The reply is entirely in line with the Chinese decision to erase the China-critical couple from the history books and the internet.
However, this changes nothing with regard to the intentions of Ye Zhaoying and Hao Haidong to continue their public criticism of the Chinese regime and to talk about their experiences in the Chinese sports system.
“The Chinese government says that we’re traitors, but we have never said anything negative about the Chinese people. We’ve only spoken out against the Chinese regime,” argues Hao Haidong.
“If you look at what we’ve lost compared to what we can contribute to future generations in China, it’s all worthwhile. We want the world to see the heinous actions committed by the Chinese government.”
Family and friends have turned their backs
In this context, the previous national footballer also mentions that their public statements have caused both friends and close family to turn their backs on the couple.
“My parents have said, ‘Hao is no longer part of this family’.”
Ye Zhaoying interrupts and says that both her daughter and her father back home in China are furious with her.
“My father always says that I should live my life and stop talking about the Chinese government. They’re firmly against what we’re doing.”
Don't you still talk to any of the old sports stars?
“No, none of them. Former and current national players have deleted me from WeChat (messaging service (ed.)). One of them is Dai Yun, who I shared a room with when I was on the national team.”
Hao Haidong has also seen old teammates blacklist him on WeChat because they no longer want to talk with him.

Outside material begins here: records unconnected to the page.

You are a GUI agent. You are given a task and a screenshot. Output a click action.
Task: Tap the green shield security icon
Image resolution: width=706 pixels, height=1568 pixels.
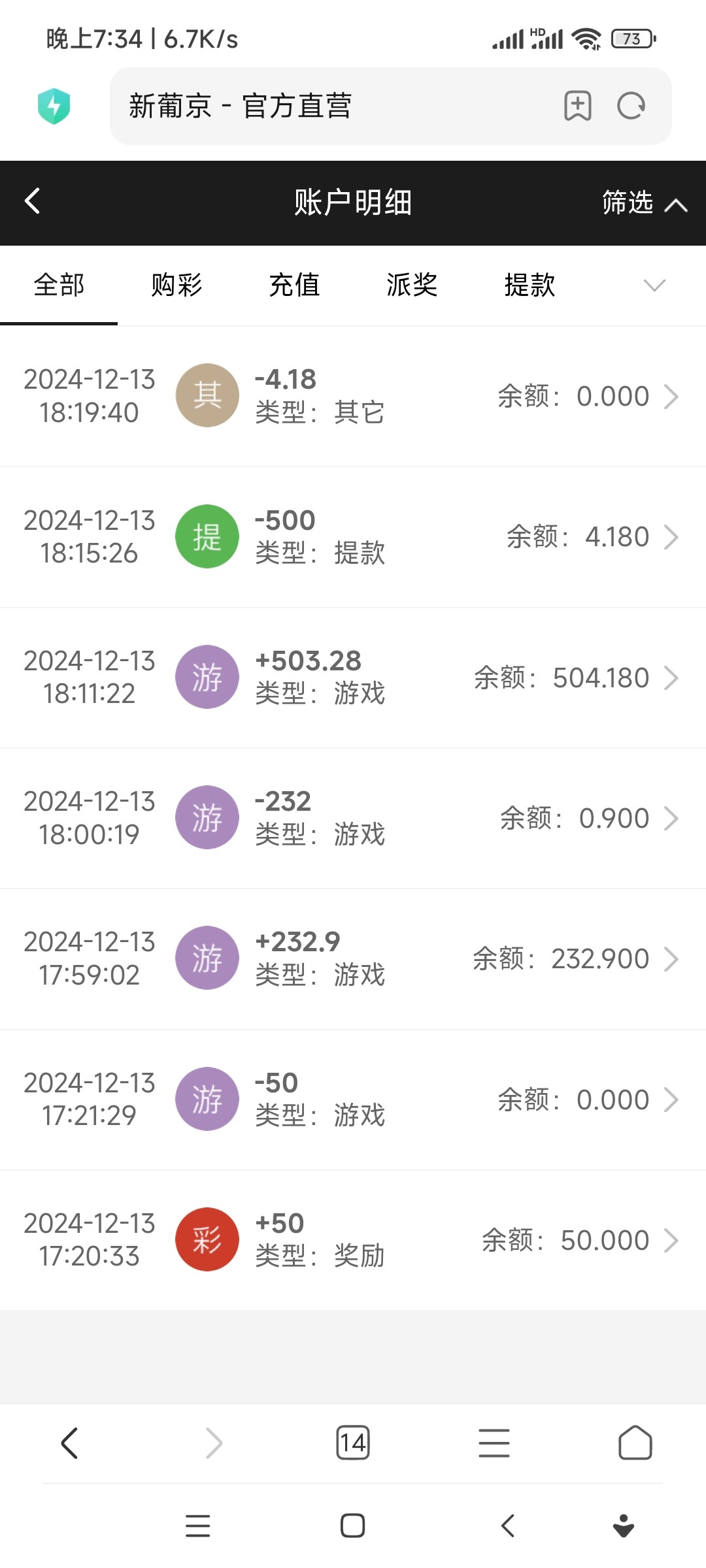point(54,106)
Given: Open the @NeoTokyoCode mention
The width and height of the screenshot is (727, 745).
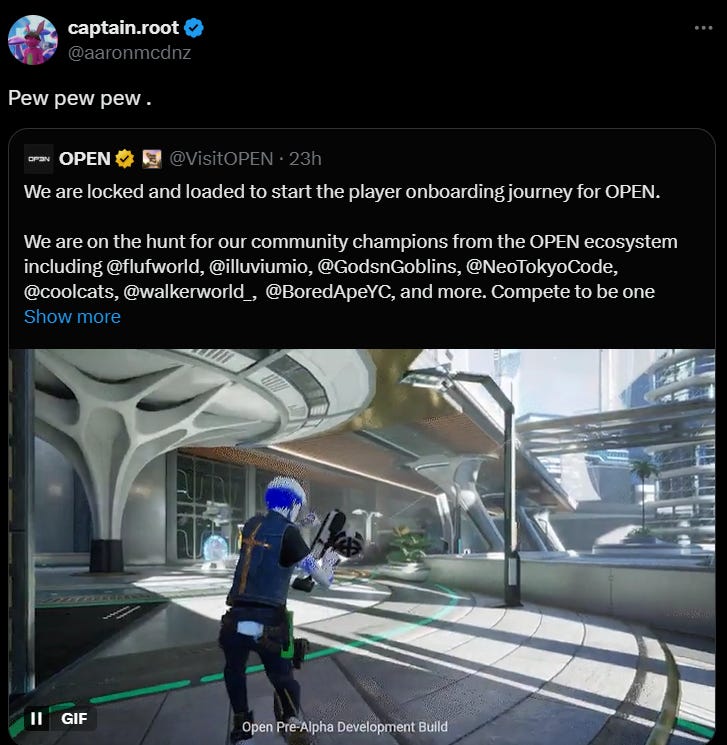Looking at the screenshot, I should click(x=541, y=267).
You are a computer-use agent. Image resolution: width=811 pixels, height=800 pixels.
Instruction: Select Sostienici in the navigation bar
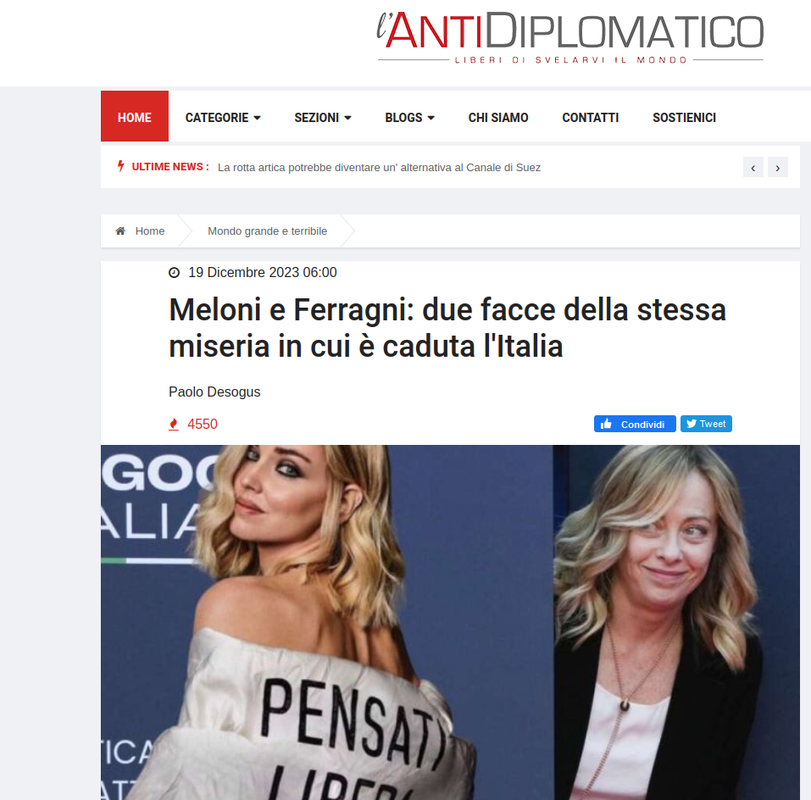(x=684, y=117)
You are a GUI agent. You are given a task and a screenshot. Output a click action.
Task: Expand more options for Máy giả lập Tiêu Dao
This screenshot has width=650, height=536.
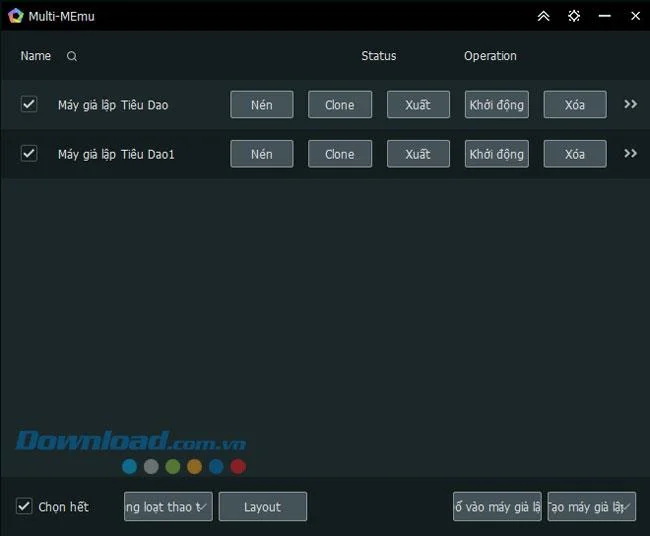point(631,104)
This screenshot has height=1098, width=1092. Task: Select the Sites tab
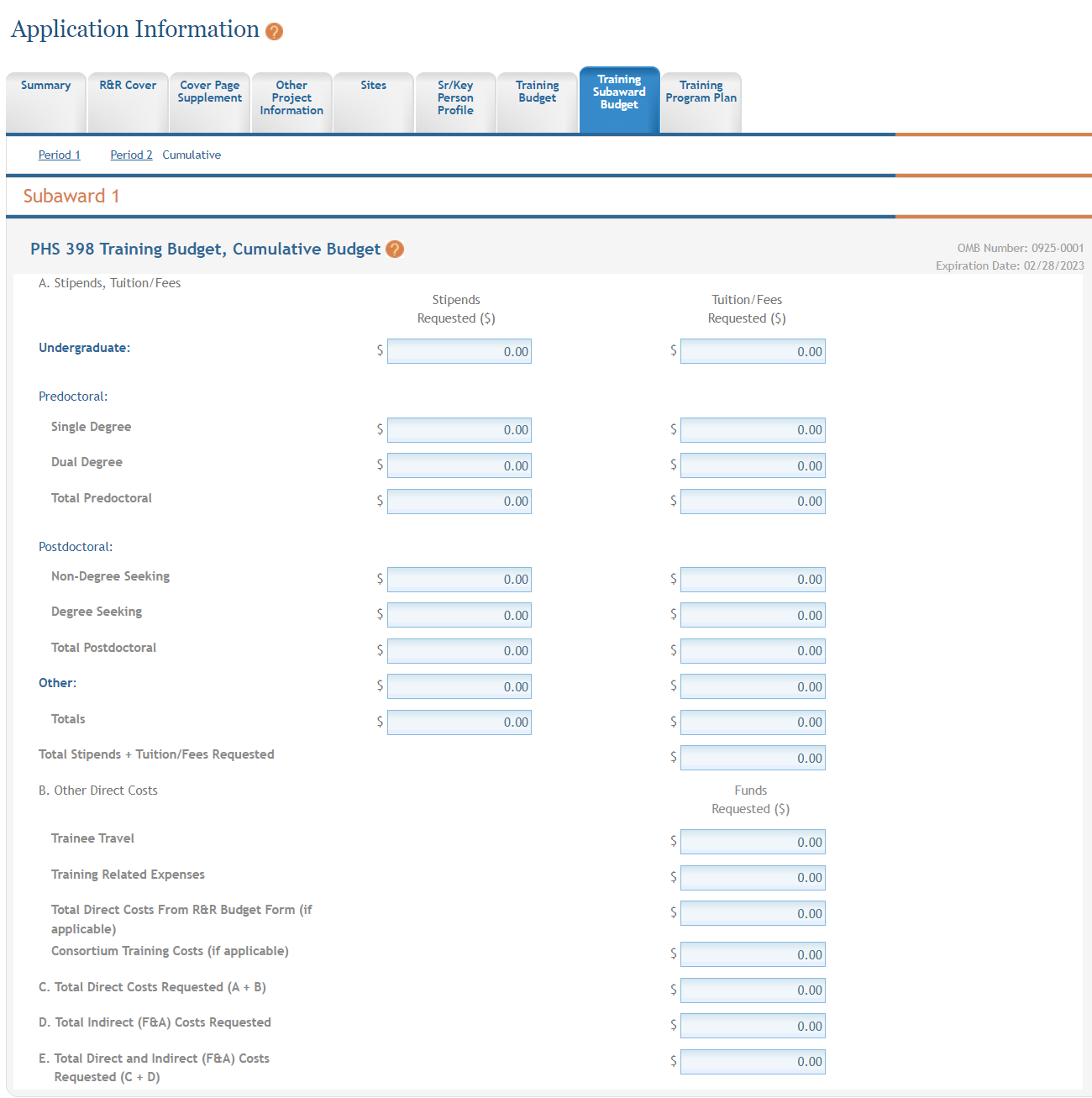pyautogui.click(x=373, y=102)
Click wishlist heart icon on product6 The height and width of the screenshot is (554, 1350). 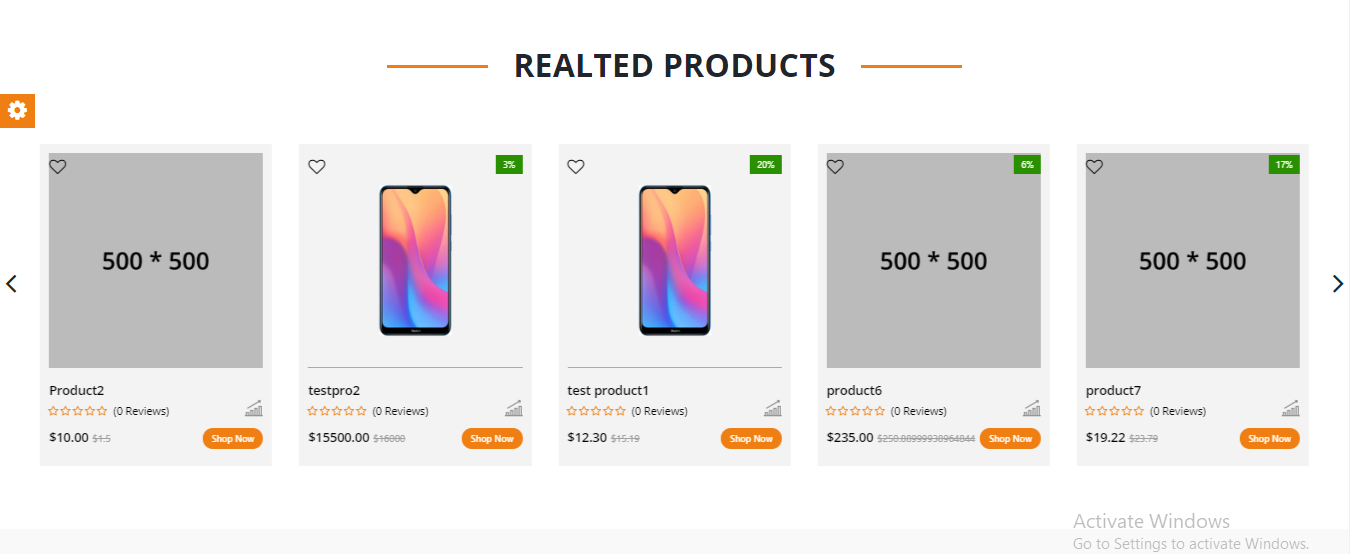835,167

Olympic bronze after honest match
According to the Chinese sports couple, they still own more than ten properties in China, probably worth more than EUR 135 million, and Hao Haidong is the co-owner of several companies.
All of the bank accounts linked to these activities have been frozen.
Ye Zhaoying won a bronze medal at the Olympics in 2000. According to herself, she won in a fair match against her teammate Dai Yun, who was humiliated in her semi-final match against Camilla Martin.
“The match for bronze wasn’t fixed of course. The system didn’t care who won, because we were both Chinese. So we played an honest match for the bronze.”
Camilla Martin ultimately won silver, while Gong Zhichao won gold – just as the Chinese planned.